Il y a un moyen de renverser la vapeur : les croyances servent à inverser valeur et nombre des cartes concernant leur utilité dans le conflit. Mais il y a des effets positifs et négatifs.
Fin du conflit, Gabriel est envoyé au chevet de son patient pour bosser encore dans le but de le soigner, évitant ainsi d'être posté aux urgences.
Scène suivante, je fais la mise en scène : Pierre préside un procès face à un homme accusé de viol. Mais la soi-disant victime était très convaincante et le jury semble s'être déjà forgé un avis. (j'ai piqué cette idée d'un épisode de la série New York Police judiciaire). Craignant un vice de procédure, le juge Lément annonce un ajournement du procès, le temps de vérifier si les jurés sont bien neutres Mais le procureur ne l'entend pas de cette oreille et il argumente inlassablement pour faire changer d'avis le juge.
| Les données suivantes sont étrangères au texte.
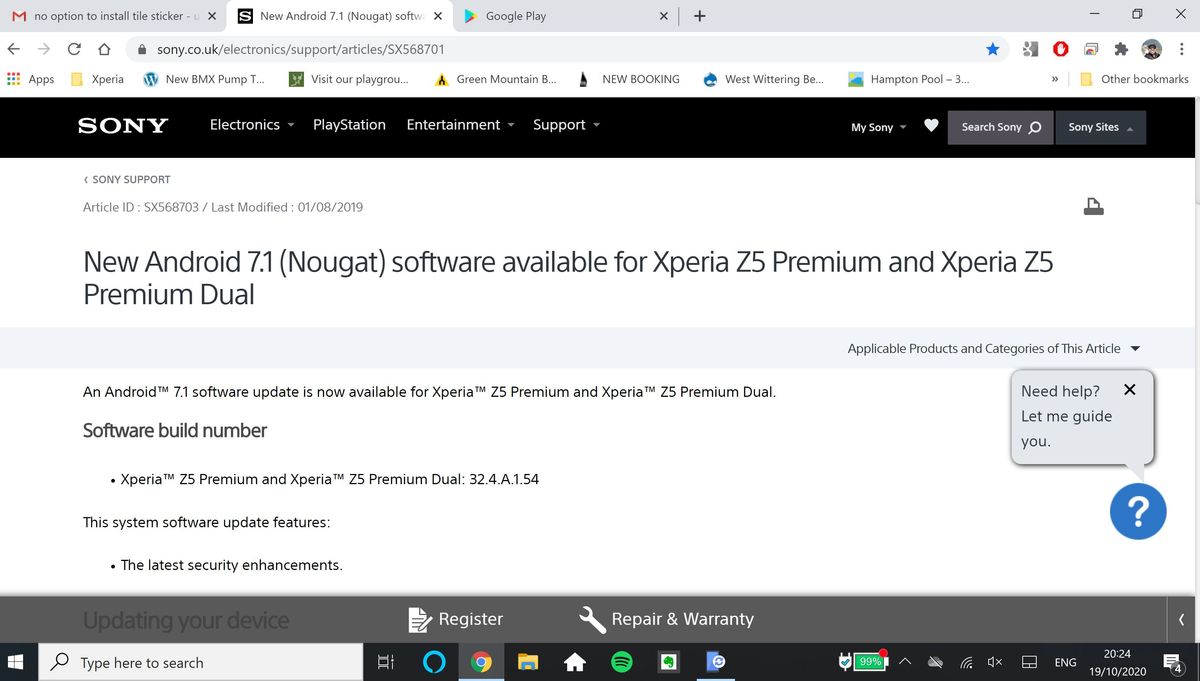Open the Action Center notifications icon
This screenshot has width=1200, height=681.
(1172, 662)
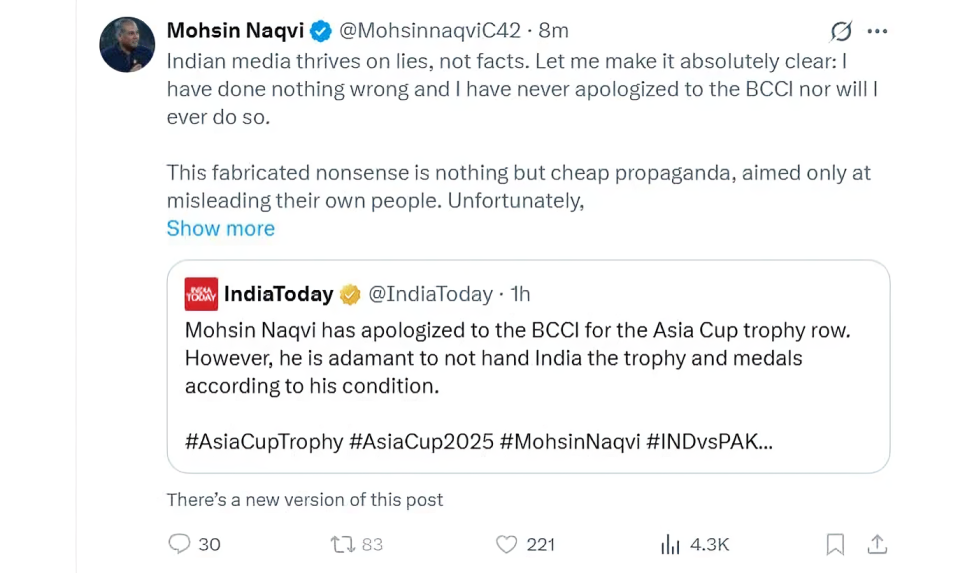Image resolution: width=979 pixels, height=573 pixels.
Task: Expand post with Show more
Action: click(x=220, y=228)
Un conflit s'engage alors, le procureur argumente que ce n'est pas parce que l'avocat de la défense ne fait pas son travail qu'il y a vice de procédure, l'émotionnel a toujours un rôle important dans un procès.
Pierre Lément rétorque qu'il ne l'entend pas de cette oreille, il ambitionne plus de rigueur dans les procès qu'il préside.
Je lui oppose le risque suivant : s'il s'entête, il risque d'être discrédité auprès du barreau. Gaël choisit de prendre le risque d'être discrédité auprès du barreau, pour que ce procès soit équitable, que l'avocat de la défense ait le temps de consolider son dossier.
Il écope d'un nouveau trait "ma crédibilité de juge est entamée" à 3 points.
On a arrêté là.
Remarques :
Lors du débriefing, Gaël me disait apprécier le fait que ce système de résolution empêchait toute optimisation (ô joie, c'est exactement ce pourquoi j'ai complètement chamboulé ce jeu !), puisque les joueurs ne peuvent pas utiliser plus d'un trait, et qu'ils sont tous égaux, la question est : "quel sens je mets à ce conflit ?". Et le seul choix tactique consiste à opposer l'enjeu principal du conflit, à des risques ajoutés par chaque joueur qui en "attaque" un autre.
Seule difficulté, je ne sais pas trop comment faire tourner un tel conflit avec 3 ou 4 joueurs impliqués dans le même conflit... Je vais essayer quelques idées, à suivre...
Question
Je bute un peu sur le fait d'arriver à statuer sur la résolution des problèmes des PJ. Je suis un peu tiraillé entre deux approches : remplir une jauge de points et au maximum, l'objectif est atteint, ou laisser les joueurs en juger. Mais je n'arrive pas à établir ce qui doit remplir la jauge dans le premier cas, ni comment permettre de juger ce point. Après tout, dans Polaris, quand un chevalier trahit ou se laisse tenter par le fourvoiement, les joueurs le signalent, si ça leur paraît être le cas, et on fait un test d'expérience. Mais entre le fait d'agir dans le sens du démon, ou contre son peuple, et le fait d'atteindre un objectif, je pense qu'il est difficile d'appliquer la même technique. L'enjeu étant l'aboutissement d'une quête, ça me paraît un enjeu trop important pour le laisser à l'arbitraire des joueurs. Je cherche des pistes pour développer ce point qui me pose d'ailleurs également problème dans Démiurges.